Exercise >>
Resume the article on how a recession affects mortgage repayments, writing on from the point where it stops.

Effect of a Recession on Mortgage Repayments
Every government strives hard to avoid the effects of a recession on the population and in particular that part of the population who are home owners. Home owners often are among the first to suffer when interest rates rise or changes happen with inflation rates. So much so that mention of a recession can often turn a thriving housing market into a depressive state until such times as industry pulls through.
Mortgage Repayments
As we have already mentioned home owners often bear the brunt of a recession and as such find that meeting mortgage repayments becomes difficult. This happens because substantial numbers of jobs are nearly always lost during a recession and those individuals left in work find that pay increases are frozen until such times as the situation improves.The Benefits of a Fixed Rate Mortgage
For those home owners fortunate enough to have a fixed rate mortgage (and the number is perhaps not as high as you might think) there is some comfort to be had as with a fixed rate mortgage the rates can only increase once a certain period of time has passed. For example some fixed rate mortgages may be fixed for three or five years within which time interest rates may rise but the mortgage repayments stay the same.The Disadvantages of not having a Fixed Rated Mortgage
Having a flexible interest rate on a mortgage especially in a recession can lead to many home owners falling into debt as interest rates and mortgage repayments rise and salaries stay static. During a recession it is usual for the number of repossessions to rise and also the number of unemployed.How to Safeguard Yourself in a Recession?

The data >>
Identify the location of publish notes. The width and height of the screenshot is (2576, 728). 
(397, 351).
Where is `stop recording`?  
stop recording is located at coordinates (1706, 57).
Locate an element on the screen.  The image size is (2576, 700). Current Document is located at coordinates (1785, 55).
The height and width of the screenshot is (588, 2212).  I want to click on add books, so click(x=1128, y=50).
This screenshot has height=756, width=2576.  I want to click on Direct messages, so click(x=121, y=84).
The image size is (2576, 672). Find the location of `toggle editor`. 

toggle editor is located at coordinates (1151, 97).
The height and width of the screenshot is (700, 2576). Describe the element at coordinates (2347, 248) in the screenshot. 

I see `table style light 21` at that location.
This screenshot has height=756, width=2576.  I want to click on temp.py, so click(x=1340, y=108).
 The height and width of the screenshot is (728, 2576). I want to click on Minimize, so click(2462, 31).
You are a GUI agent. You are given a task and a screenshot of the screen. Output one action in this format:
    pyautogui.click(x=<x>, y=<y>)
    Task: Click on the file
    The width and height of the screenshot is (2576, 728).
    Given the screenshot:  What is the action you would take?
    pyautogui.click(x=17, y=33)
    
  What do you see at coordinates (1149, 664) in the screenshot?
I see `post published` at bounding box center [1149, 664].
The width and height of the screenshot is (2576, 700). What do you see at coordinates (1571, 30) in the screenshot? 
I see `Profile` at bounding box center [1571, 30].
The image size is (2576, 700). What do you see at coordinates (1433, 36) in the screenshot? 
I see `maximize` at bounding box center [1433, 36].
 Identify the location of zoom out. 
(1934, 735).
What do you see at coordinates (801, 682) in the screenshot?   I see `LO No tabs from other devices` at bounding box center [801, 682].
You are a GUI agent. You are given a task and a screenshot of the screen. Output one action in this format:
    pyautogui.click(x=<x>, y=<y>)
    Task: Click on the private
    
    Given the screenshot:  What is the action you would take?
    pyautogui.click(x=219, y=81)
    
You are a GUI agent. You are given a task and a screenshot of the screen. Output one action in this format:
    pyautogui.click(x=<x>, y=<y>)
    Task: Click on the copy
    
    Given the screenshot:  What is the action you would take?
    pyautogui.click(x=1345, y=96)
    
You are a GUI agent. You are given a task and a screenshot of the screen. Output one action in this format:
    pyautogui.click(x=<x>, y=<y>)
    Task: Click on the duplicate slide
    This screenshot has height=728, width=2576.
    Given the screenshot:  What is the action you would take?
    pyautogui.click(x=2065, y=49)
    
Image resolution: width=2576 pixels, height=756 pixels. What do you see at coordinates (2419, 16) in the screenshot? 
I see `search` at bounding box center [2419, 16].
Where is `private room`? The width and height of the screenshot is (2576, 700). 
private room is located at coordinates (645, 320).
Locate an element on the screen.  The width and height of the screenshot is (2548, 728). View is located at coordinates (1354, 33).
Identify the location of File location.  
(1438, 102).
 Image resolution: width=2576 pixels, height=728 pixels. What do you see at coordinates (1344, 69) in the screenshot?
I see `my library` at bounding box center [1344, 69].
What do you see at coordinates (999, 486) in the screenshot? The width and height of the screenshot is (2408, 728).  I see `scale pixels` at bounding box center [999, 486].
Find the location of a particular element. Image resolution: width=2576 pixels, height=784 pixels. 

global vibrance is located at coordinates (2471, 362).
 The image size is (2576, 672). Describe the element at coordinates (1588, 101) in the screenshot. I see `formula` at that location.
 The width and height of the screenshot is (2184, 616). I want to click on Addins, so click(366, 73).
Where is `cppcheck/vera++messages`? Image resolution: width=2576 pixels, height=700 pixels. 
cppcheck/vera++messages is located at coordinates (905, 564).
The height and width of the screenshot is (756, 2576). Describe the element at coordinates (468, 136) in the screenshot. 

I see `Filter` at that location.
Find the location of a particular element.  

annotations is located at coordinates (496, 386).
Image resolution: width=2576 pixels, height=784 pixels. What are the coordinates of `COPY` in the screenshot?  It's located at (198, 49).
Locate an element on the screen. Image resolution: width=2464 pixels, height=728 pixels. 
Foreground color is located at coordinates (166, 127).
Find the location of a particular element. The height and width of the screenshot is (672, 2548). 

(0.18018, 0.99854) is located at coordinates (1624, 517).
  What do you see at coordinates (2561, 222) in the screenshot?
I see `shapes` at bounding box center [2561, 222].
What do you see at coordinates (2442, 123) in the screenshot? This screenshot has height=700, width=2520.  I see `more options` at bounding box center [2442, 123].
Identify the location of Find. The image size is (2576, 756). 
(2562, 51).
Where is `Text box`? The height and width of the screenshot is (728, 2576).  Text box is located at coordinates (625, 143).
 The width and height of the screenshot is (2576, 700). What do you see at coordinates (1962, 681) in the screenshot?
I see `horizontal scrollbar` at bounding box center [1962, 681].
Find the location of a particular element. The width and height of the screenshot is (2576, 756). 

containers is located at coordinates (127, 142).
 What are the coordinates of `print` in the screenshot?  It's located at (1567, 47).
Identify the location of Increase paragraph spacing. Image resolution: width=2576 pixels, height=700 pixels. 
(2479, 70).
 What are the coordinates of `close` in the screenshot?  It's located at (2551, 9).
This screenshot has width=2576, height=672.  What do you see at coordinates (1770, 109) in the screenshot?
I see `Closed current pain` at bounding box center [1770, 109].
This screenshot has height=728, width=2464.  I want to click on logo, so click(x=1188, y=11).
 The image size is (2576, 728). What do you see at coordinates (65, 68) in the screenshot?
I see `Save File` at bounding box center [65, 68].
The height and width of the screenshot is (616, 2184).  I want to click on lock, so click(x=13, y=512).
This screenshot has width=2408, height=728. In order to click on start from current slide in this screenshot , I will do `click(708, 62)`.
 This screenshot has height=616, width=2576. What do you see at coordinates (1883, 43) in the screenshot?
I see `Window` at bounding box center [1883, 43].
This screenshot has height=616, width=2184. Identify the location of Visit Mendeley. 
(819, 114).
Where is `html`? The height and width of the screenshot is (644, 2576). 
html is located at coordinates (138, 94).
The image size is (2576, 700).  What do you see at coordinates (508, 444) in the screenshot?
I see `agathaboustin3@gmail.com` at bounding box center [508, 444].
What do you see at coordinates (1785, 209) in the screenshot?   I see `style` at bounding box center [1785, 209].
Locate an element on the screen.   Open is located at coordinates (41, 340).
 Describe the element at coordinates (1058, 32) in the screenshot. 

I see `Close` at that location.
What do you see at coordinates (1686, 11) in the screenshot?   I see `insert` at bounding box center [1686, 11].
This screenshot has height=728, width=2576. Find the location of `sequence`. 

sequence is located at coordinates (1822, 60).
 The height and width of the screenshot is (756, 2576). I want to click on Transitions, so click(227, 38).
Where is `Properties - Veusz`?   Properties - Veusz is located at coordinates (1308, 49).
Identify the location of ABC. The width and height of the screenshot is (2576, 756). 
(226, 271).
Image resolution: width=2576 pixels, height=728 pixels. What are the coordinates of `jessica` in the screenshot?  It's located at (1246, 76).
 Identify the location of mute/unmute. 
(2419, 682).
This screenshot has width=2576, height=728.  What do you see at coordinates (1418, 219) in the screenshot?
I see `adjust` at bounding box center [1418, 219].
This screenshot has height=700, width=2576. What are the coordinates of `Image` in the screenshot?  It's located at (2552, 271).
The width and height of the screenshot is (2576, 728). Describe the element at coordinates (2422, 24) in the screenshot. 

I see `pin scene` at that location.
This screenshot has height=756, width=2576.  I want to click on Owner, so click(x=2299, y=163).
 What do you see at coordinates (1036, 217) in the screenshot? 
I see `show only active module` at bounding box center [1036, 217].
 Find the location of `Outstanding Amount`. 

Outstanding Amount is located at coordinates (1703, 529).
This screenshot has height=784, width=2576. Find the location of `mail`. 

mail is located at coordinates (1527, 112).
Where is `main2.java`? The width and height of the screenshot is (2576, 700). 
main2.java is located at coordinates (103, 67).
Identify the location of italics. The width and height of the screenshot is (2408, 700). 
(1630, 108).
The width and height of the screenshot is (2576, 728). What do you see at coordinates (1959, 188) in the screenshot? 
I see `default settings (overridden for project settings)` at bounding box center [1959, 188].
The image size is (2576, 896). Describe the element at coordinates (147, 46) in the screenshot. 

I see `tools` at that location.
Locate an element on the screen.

Reply >>
In order to protect yourself and your home in a recession it is necessary to think ahead and make decisions whilst times are good. This may sound like something that is common sense but it is unfortunately something that a lot of home owners do not take seriously.When times are good, disposable income is high and house prices are at a premium home owners can take advantage of many different offers. It is wise where possible to put what money you can aside to help compensate for the down turn when it eventually arrives.
When times are good it is a worthwhile investment of your time to look at transferring your mortgage especially if it is a variable rated mortgage. Moving from a variable rate to a fixed rate when the housing market is stable ensures that when things take a turn for the worst financially you still have some money to fall back on rather than having to sacrifice more of your income to pay additional interest.